╭─ Records shown

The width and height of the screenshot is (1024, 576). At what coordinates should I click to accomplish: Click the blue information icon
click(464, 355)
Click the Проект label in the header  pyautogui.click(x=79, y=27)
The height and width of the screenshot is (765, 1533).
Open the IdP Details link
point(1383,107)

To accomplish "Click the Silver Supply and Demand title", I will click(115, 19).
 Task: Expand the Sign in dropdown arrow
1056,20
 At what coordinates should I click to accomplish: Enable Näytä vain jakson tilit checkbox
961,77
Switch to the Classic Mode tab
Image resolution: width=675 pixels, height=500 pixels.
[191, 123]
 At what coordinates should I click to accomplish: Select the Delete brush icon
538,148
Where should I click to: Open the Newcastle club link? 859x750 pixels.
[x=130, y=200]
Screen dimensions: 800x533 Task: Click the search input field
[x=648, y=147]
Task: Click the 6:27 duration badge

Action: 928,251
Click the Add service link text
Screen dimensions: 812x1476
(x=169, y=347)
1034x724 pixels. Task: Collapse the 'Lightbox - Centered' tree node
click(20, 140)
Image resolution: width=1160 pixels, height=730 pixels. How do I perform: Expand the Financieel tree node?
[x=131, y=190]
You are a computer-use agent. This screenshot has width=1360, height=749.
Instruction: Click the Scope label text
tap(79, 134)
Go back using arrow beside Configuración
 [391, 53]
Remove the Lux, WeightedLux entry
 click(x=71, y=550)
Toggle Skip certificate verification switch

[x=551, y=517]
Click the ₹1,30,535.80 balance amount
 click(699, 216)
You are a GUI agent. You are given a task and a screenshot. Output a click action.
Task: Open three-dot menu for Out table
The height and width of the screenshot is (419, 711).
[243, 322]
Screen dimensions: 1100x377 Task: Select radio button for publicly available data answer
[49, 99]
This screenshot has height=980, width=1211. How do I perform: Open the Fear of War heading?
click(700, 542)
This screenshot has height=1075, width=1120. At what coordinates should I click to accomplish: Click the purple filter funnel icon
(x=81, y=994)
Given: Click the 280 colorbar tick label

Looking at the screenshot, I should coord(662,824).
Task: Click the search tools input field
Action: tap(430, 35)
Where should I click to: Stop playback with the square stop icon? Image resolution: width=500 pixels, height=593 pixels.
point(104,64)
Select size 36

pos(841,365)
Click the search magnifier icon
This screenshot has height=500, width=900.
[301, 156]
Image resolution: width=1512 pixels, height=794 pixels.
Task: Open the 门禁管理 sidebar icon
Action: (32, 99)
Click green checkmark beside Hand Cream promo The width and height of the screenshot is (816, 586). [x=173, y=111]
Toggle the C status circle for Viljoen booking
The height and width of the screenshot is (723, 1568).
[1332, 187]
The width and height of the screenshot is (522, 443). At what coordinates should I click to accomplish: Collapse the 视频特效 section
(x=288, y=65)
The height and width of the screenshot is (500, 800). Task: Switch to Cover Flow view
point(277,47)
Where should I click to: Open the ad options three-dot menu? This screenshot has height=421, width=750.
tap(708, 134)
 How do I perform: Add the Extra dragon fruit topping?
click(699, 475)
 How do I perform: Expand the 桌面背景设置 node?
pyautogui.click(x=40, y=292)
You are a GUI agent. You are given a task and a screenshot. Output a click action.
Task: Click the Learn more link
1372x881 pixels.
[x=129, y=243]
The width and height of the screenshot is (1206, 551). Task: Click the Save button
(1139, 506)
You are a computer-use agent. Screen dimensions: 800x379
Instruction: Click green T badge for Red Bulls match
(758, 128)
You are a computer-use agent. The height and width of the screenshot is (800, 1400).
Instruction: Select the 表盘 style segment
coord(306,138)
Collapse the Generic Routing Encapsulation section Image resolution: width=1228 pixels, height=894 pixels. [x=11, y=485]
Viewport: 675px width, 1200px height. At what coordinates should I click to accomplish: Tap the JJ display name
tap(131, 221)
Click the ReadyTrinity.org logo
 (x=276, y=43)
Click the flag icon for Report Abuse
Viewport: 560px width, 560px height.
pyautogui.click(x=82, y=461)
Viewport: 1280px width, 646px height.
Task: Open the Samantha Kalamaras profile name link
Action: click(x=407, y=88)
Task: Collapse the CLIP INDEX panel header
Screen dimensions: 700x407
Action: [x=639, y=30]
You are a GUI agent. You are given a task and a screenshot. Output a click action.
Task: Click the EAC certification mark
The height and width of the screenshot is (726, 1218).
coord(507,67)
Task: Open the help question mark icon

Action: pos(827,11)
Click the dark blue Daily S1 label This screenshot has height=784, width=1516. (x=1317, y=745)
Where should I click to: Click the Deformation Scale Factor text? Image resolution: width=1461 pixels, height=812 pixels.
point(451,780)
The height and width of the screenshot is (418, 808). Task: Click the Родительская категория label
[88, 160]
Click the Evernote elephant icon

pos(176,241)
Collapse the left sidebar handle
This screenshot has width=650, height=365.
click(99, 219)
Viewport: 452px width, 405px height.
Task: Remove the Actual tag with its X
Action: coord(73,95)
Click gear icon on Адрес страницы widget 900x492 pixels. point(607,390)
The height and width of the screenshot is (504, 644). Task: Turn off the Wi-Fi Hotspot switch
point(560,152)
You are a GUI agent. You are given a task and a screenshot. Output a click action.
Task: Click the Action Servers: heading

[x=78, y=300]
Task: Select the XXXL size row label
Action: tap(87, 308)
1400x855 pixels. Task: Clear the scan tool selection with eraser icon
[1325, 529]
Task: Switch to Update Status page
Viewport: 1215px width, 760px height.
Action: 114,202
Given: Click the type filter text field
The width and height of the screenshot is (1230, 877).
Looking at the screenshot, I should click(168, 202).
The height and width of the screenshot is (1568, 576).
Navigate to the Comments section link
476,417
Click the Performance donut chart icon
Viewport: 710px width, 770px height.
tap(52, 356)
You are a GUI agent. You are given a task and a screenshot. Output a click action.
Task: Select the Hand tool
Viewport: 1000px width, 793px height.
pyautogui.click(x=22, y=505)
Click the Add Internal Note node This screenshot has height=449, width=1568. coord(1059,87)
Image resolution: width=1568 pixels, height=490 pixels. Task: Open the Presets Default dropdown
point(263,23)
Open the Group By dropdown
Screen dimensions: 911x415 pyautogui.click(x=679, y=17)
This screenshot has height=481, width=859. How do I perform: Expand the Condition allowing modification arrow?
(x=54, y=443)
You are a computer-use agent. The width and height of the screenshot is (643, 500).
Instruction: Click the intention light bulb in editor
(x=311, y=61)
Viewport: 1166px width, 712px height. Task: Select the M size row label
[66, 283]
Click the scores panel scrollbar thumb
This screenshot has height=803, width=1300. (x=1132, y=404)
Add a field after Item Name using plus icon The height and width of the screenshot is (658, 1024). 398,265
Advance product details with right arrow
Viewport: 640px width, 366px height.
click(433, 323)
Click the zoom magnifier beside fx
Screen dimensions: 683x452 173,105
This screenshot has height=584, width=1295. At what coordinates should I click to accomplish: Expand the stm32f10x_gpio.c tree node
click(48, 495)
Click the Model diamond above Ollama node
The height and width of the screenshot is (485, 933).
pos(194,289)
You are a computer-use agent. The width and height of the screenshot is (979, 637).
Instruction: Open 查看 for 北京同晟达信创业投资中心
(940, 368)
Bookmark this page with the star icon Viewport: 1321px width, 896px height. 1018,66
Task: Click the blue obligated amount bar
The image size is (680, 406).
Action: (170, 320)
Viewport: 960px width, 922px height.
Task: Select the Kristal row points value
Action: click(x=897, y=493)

╰─

• [What you will do]: I'd like the records returned exactly as they were written, please.

• [Answer box]:
The width and height of the screenshot is (1024, 576). At what coordinates should I click to accomplish: Click the blue information icon
click(464, 355)
Click the Проект label in the header  pyautogui.click(x=79, y=27)
The height and width of the screenshot is (765, 1533).
Open the IdP Details link
point(1383,107)

To accomplish "Click the Silver Supply and Demand title", I will click(115, 19).
 Task: Expand the Sign in dropdown arrow
1056,20
 At what coordinates should I click to accomplish: Enable Näytä vain jakson tilit checkbox
961,77
Switch to the Classic Mode tab
Image resolution: width=675 pixels, height=500 pixels.
[191, 123]
 At what coordinates should I click to accomplish: Select the Delete brush icon
538,148
Where should I click to: Open the Newcastle club link? 859x750 pixels.
[x=130, y=200]
Screen dimensions: 800x533 Task: Click the search input field
[x=648, y=147]
Task: Click the 6:27 duration badge

Action: 928,251
Click the Add service link text
Screen dimensions: 812x1476
(x=169, y=347)
1034x724 pixels. Task: Collapse the 'Lightbox - Centered' tree node
click(20, 140)
Image resolution: width=1160 pixels, height=730 pixels. How do I perform: Expand the Financieel tree node?
[x=131, y=190]
You are a computer-use agent. This screenshot has width=1360, height=749.
Instruction: Click the Scope label text
tap(79, 134)
Go back using arrow beside Configuración
 [391, 53]
Remove the Lux, WeightedLux entry
 click(x=71, y=550)
Toggle Skip certificate verification switch

[x=551, y=517]
Click the ₹1,30,535.80 balance amount
 click(699, 216)
You are a GUI agent. You are given a task and a screenshot. Output a click action.
Task: Open three-dot menu for Out table
The height and width of the screenshot is (419, 711).
[243, 322]
Screen dimensions: 1100x377 Task: Select radio button for publicly available data answer
[49, 99]
This screenshot has height=980, width=1211. How do I perform: Open the Fear of War heading?
click(700, 542)
This screenshot has height=1075, width=1120. At what coordinates should I click to accomplish: Click the purple filter funnel icon
(x=81, y=994)
Given: Click the 280 colorbar tick label

Looking at the screenshot, I should coord(662,824).
Task: Click the search tools input field
Action: tap(430, 35)
Where should I click to: Stop playback with the square stop icon? Image resolution: width=500 pixels, height=593 pixels.
point(104,64)
Select size 36

pos(841,365)
Click the search magnifier icon
This screenshot has height=500, width=900.
[301, 156]
Image resolution: width=1512 pixels, height=794 pixels.
Task: Open the 门禁管理 sidebar icon
Action: (32, 99)
Click green checkmark beside Hand Cream promo The width and height of the screenshot is (816, 586). [x=173, y=111]
Toggle the C status circle for Viljoen booking
The height and width of the screenshot is (723, 1568).
[1332, 187]
The width and height of the screenshot is (522, 443). At what coordinates should I click to accomplish: Collapse the 视频特效 section
(x=288, y=65)
The height and width of the screenshot is (500, 800). Task: Switch to Cover Flow view
point(277,47)
Where should I click to: Open the ad options three-dot menu? This screenshot has height=421, width=750.
tap(708, 134)
 How do I perform: Add the Extra dragon fruit topping?
click(699, 475)
 How do I perform: Expand the 桌面背景设置 node?
pyautogui.click(x=40, y=292)
You are a GUI agent. You are given a task and a screenshot. Output a click action.
Task: Click the Learn more link
1372x881 pixels.
[x=129, y=243]
The width and height of the screenshot is (1206, 551). Task: Click the Save button
(1139, 506)
You are a computer-use agent. Screen dimensions: 800x379
Instruction: Click green T badge for Red Bulls match
(758, 128)
You are a computer-use agent. The height and width of the screenshot is (800, 1400).
Instruction: Select the 表盘 style segment
coord(306,138)
Collapse the Generic Routing Encapsulation section Image resolution: width=1228 pixels, height=894 pixels. [x=11, y=485]
Viewport: 675px width, 1200px height. At what coordinates should I click to accomplish: Tap the JJ display name
tap(131, 221)
Click the ReadyTrinity.org logo
 (x=276, y=43)
Click the flag icon for Report Abuse
Viewport: 560px width, 560px height.
pyautogui.click(x=82, y=461)
Viewport: 1280px width, 646px height.
Task: Open the Samantha Kalamaras profile name link
Action: click(x=407, y=88)
Task: Collapse the CLIP INDEX panel header
Screen dimensions: 700x407
Action: [x=639, y=30]
You are a GUI agent. You are given a task and a screenshot. Output a click action.
Task: Click the EAC certification mark
The height and width of the screenshot is (726, 1218).
coord(507,67)
Task: Open the help question mark icon

Action: pos(827,11)
Click the dark blue Daily S1 label This screenshot has height=784, width=1516. (x=1317, y=745)
Where should I click to: Click the Deformation Scale Factor text? Image resolution: width=1461 pixels, height=812 pixels.
point(451,780)
The height and width of the screenshot is (418, 808). Task: Click the Родительская категория label
[88, 160]
Click the Evernote elephant icon

pos(176,241)
Collapse the left sidebar handle
This screenshot has width=650, height=365.
click(99, 219)
Viewport: 452px width, 405px height.
Task: Remove the Actual tag with its X
Action: coord(73,95)
Click gear icon on Адрес страницы widget 900x492 pixels. point(607,390)
The height and width of the screenshot is (504, 644). Task: Turn off the Wi-Fi Hotspot switch
point(560,152)
You are a GUI agent. You are given a task and a screenshot. Output a click action.
Task: Click the Action Servers: heading

[x=78, y=300]
Task: Select the XXXL size row label
Action: tap(87, 308)
1400x855 pixels. Task: Clear the scan tool selection with eraser icon
[1325, 529]
Task: Switch to Update Status page
Viewport: 1215px width, 760px height.
Action: 114,202
Given: Click the type filter text field
The width and height of the screenshot is (1230, 877).
Looking at the screenshot, I should click(168, 202).
The height and width of the screenshot is (1568, 576).
Navigate to the Comments section link
476,417
Click the Performance donut chart icon
Viewport: 710px width, 770px height.
tap(52, 356)
You are a GUI agent. You are given a task and a screenshot. Output a click action.
Task: Select the Hand tool
Viewport: 1000px width, 793px height.
pyautogui.click(x=22, y=505)
Click the Add Internal Note node This screenshot has height=449, width=1568. coord(1059,87)
Image resolution: width=1568 pixels, height=490 pixels. Task: Open the Presets Default dropdown
point(263,23)
Open the Group By dropdown
Screen dimensions: 911x415 pyautogui.click(x=679, y=17)
This screenshot has height=481, width=859. How do I perform: Expand the Condition allowing modification arrow?
(x=54, y=443)
You are a computer-use agent. The width and height of the screenshot is (643, 500).
Instruction: Click the intention light bulb in editor
(x=311, y=61)
Viewport: 1166px width, 712px height. Task: Select the M size row label
[66, 283]
Click the scores panel scrollbar thumb
This screenshot has height=803, width=1300. (x=1132, y=404)
Add a field after Item Name using plus icon The height and width of the screenshot is (658, 1024). 398,265
Advance product details with right arrow
Viewport: 640px width, 366px height.
click(433, 323)
Click the zoom magnifier beside fx
Screen dimensions: 683x452 173,105
This screenshot has height=584, width=1295. At what coordinates should I click to accomplish: Expand the stm32f10x_gpio.c tree node
click(48, 495)
Click the Model diamond above Ollama node
The height and width of the screenshot is (485, 933).
pos(194,289)
You are a computer-use agent. The width and height of the screenshot is (979, 637).
Instruction: Open 查看 for 北京同晟达信创业投资中心
(940, 368)
Bookmark this page with the star icon Viewport: 1321px width, 896px height. 1018,66
Task: Click the blue obligated amount bar
The image size is (680, 406).
Action: (170, 320)
Viewport: 960px width, 922px height.
Task: Select the Kristal row points value
Action: click(x=897, y=493)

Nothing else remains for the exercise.